Currently viewing the category: "Ghost Moths and Wood Moths"
What's That Bug? does not endorse extermination

Subject:  Hawkmoth
Geographic location of the bug:  Bruny Island, Tasmania
Date: 05/18/2018
Time: 03:34 AM EDT
Your letter to the bugman:  This moth came to our patio lights when on vacation in Tasmania in 2008. Been trying ever since to find its ID.
How you want your letter signed:  Stephen Smith

Rain Moth

Dear Stephen,
Though it resembles a Hawkmoth, this is a member of a different family, Hepialidae, the Ghost Moths or Swift Moths.  We believe we have correctly identified it as
Abantiades atripalpis, a Rain Moth or Waikerie, thanks to images posted to Butterfly House where it states:  “The moths have grey-brown wings, often with two ragged silver flash markings across each forewing. The forewings often also show intricate sinuous patterns of pale lines.
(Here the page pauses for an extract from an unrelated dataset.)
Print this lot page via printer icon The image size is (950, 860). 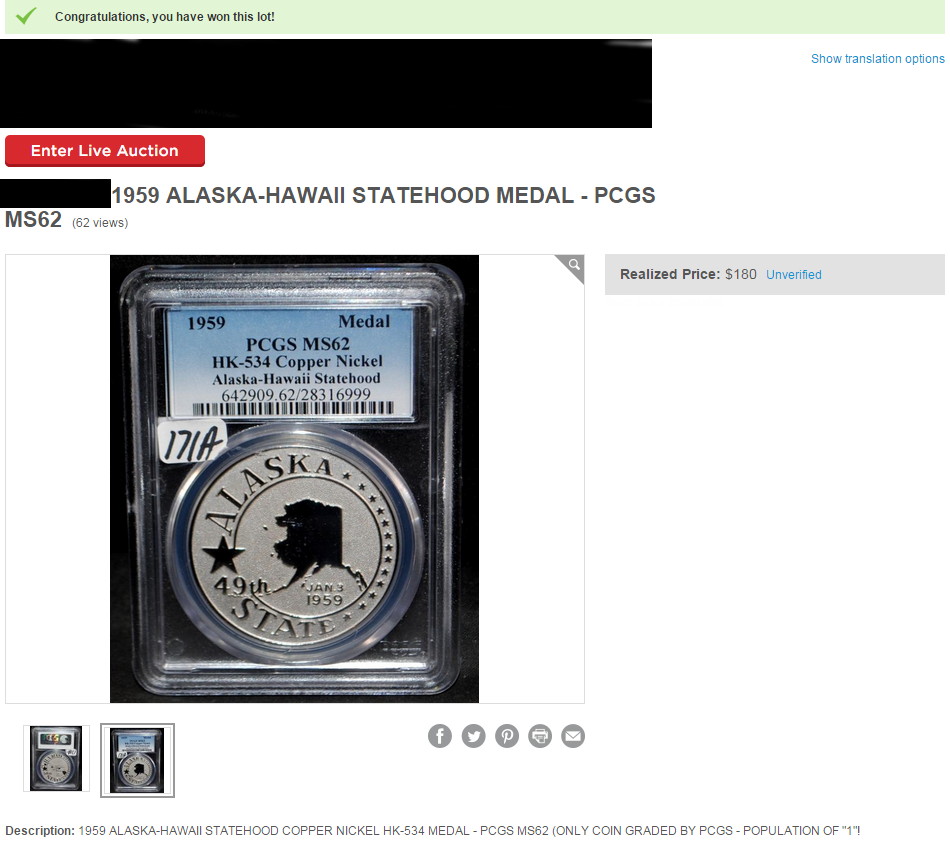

The wingspan of the males can reach 12 cms. That of the females can reach 16 cms.  The adult females deposit large numbers of eggs. Indeed, this species holds the World Fecundity Record, for the greatest number of eggs being deposited by a non-social insect. One dissected female had 44,100 eggs. It is thought that the eggs are laid in flight, just being scattered across the ground.” 

Many thanks, I’ve quite a few Australian moth photo’s as yet unidentified. If you don’t mind I’ll post more in the future as I work my way through them.
Regards Steve.

What's That Bug? does not endorse extermination

Subject:  Moth identification
Geographic location of the bug:  Costa Rica, pacific side, in the mountians
Date: 01/27/2018
Time: 11:02 AM EDT
Your letter to the bugman:  Hello Bugman. Came across this awesome Critter in Costa Rica at first it look like a strange furry cicada but after having him walk on my hand I do believe he was a moth?
How you want your letter signed:  Kat

Wood Moth we believe

Dear Kat,
We believe this is a Wood Moth or Carpenter Moth in the family Cossidae, but we have not had any luck locating a definitive matching image online with a species identification.  We did locate this similar looking individual on FlickR and Butterflies and Moths of North America has some similar looking but not exact images on their site where it states:  “Adults are robust and heavy-bodied, and are typically nocturnal, drab, and mostly gray with black markings. Females are often much larger than males. Eggs are usually laid in crevices or under bark with an extensible ovipositor, and may be produced in vast numbers. Larvae bore into branches or trunks of living shrubs or trees, sometimes causing considerable damage, and require 1 to 4 years to mature.”  Perhaps one of our readers will have better luck than we have had.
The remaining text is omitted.